Now there is absolutely no excuses. Here I have compiled 10 workouts that are at no cost, no equipment, and in very little time. So whether you cannot afford a gym membership, or equipment, or you feel like you just don't have the time. These workouts are made just for you in mind.

To get the most out these high intensity exercises aim for two 20 reps within 30 seconds. Rest 10 seconds in between, and complete within 10 minutes.

Wall Sit

This work out is great for your quadriceps. Place your back against a wall at a 90 degree angle with both feet shoulder width apart. You can place your arms against the wall or for more rigor, fold your arms and hold them up in front of you as demonstrated in the photo.
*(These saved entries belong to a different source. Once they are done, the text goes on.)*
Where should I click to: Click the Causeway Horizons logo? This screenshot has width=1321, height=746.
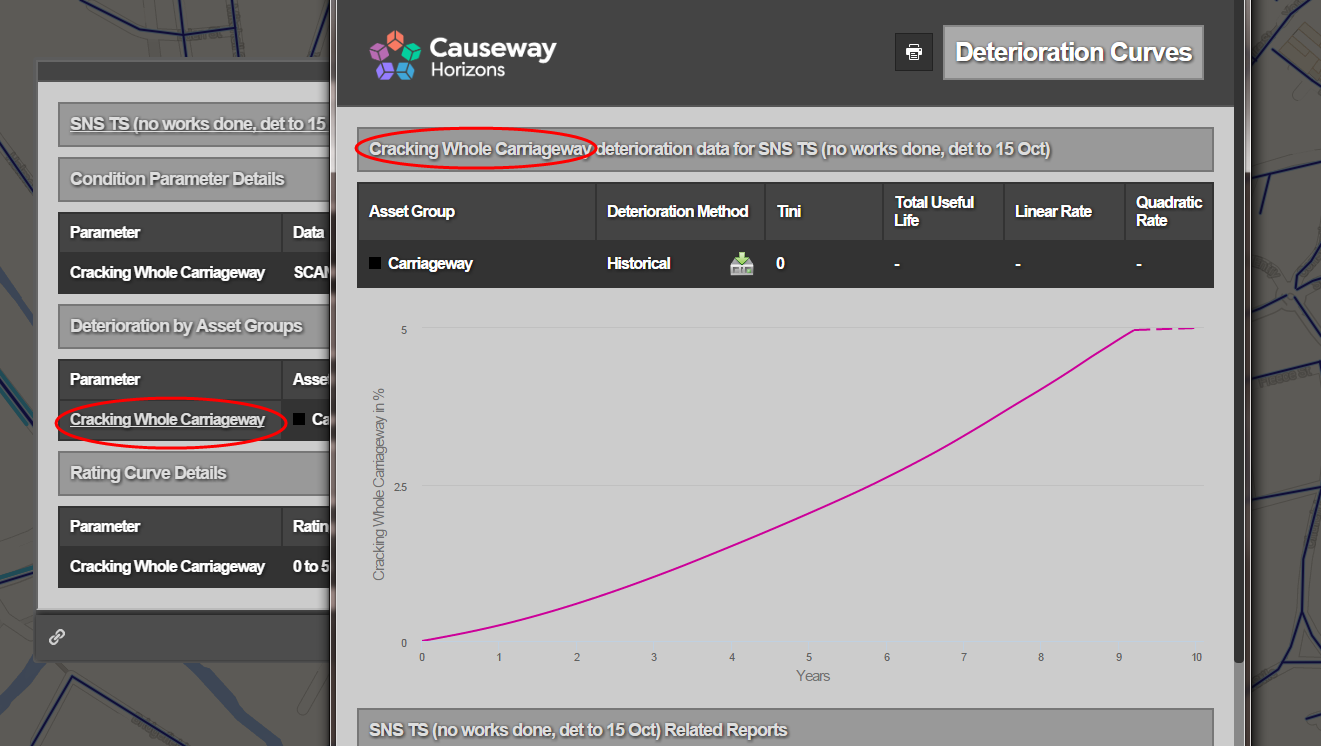[x=462, y=56]
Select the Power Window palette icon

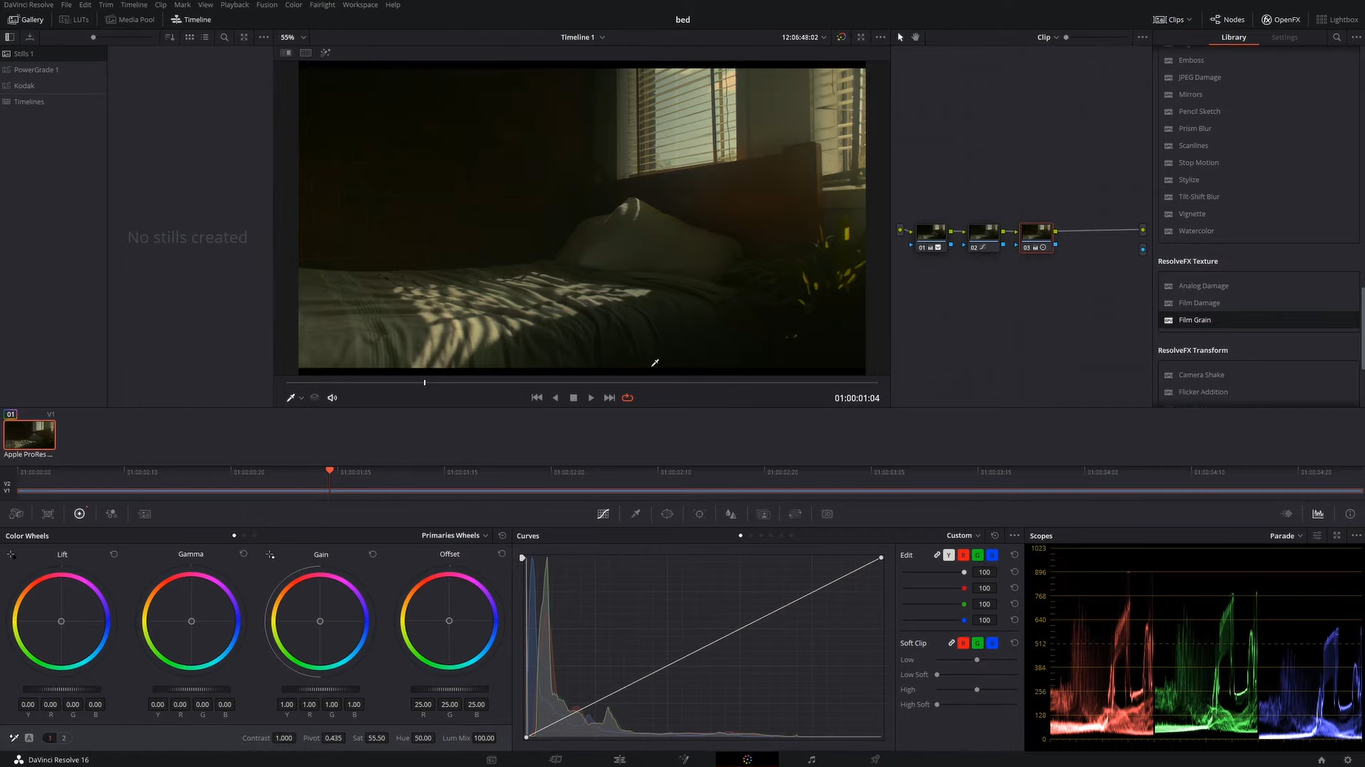(667, 513)
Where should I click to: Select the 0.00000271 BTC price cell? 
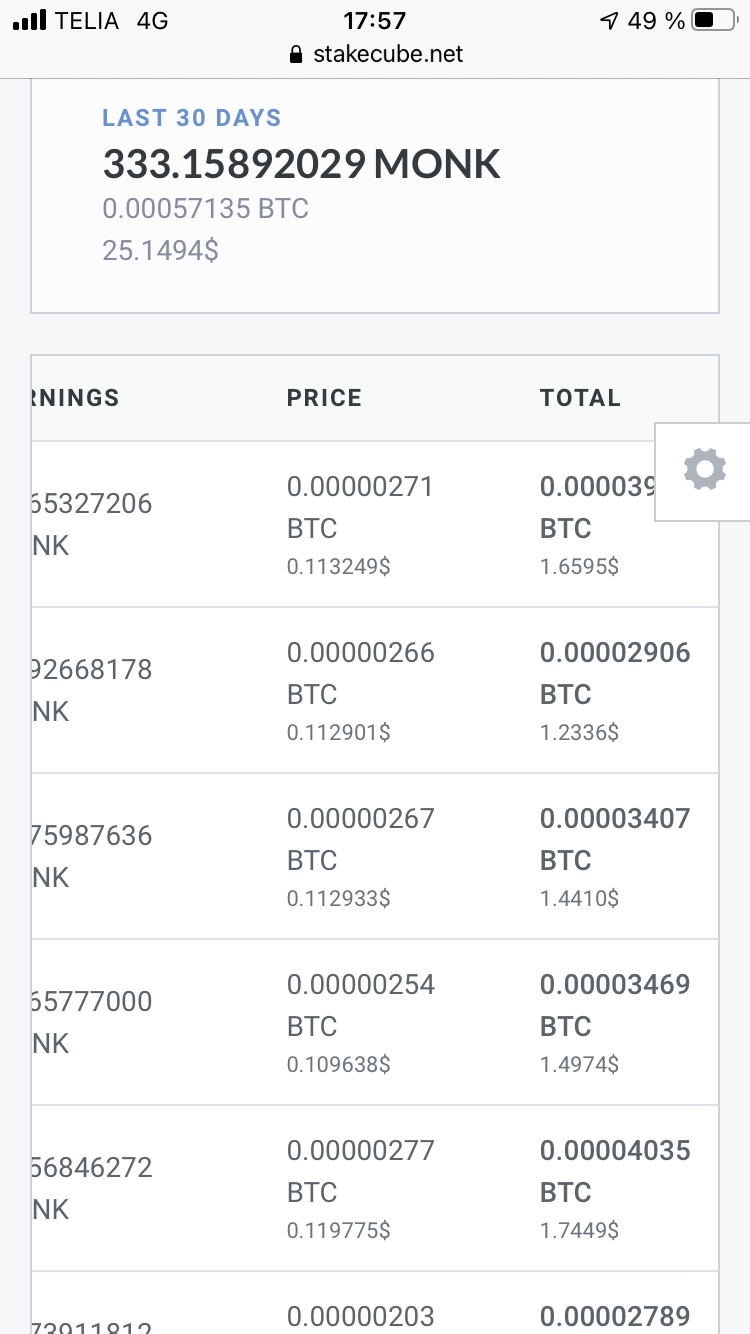click(360, 507)
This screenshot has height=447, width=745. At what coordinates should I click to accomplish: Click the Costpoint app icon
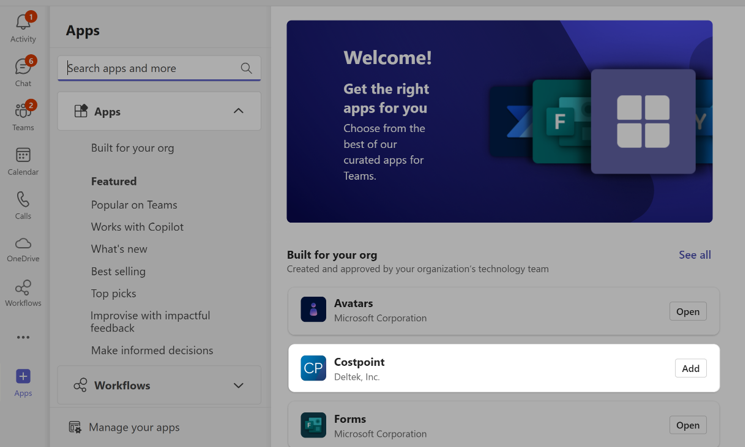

Pushups workout your pectoral muscles, triceps, abdominal muscles, shoulders and back. There are multiple variations of pushups you can do, but here is a basic pushup. The more spread apart your arms are, the more of a chest workout you get opposed to working out your arms.

Sit Ups

Sit ups are great for strengthening your abdominal muscles. Lay down on the floor with your back to the floor and both feet planted on the ground, knees bent. Arms can be crossed in front of your chest, or you may also have your hands behind your head. Important not to use your hands to push your head forward for these exercises as it may strain your neck.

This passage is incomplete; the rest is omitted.